Work order:
Give the number of lines in the entries below that hold "computer", with no accompanying words.

Study material:

= Beginning of Section =

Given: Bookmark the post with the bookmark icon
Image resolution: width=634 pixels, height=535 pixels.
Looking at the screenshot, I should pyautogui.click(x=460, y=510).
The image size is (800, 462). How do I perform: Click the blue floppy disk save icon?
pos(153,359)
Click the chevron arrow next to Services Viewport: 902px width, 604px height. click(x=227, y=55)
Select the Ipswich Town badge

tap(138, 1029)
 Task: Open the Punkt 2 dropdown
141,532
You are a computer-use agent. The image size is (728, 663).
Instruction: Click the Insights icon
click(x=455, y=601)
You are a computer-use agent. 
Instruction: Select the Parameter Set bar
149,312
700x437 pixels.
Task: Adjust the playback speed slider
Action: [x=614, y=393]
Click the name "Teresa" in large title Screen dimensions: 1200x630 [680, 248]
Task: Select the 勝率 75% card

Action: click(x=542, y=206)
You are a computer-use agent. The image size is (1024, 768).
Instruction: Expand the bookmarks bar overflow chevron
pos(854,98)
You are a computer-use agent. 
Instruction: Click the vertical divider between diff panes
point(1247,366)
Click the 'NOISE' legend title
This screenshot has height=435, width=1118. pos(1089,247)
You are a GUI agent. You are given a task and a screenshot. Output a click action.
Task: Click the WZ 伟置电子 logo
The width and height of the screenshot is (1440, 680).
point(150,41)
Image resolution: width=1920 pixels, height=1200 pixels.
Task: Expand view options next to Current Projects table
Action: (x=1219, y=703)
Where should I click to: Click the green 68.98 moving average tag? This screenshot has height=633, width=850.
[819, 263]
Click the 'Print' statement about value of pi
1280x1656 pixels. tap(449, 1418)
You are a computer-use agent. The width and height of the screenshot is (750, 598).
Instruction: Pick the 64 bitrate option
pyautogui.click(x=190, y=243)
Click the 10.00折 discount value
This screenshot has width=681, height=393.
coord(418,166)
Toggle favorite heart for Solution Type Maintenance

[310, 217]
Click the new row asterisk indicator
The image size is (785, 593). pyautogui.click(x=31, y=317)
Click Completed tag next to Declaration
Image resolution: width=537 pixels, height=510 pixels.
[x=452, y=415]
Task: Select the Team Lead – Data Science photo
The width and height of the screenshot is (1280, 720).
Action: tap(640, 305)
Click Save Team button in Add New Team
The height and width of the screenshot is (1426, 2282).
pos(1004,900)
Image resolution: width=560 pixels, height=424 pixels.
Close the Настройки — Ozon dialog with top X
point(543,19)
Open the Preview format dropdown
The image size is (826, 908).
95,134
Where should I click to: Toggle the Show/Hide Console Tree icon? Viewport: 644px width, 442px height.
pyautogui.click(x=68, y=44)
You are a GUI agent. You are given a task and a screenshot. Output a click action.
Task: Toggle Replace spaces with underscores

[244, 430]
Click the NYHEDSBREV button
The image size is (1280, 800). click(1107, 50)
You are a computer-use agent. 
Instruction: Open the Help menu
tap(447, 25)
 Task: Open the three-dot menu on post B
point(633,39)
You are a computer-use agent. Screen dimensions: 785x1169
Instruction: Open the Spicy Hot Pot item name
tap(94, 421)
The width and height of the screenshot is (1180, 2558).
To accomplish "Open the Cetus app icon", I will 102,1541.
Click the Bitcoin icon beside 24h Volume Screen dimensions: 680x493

= End of Section =

Written answer:
7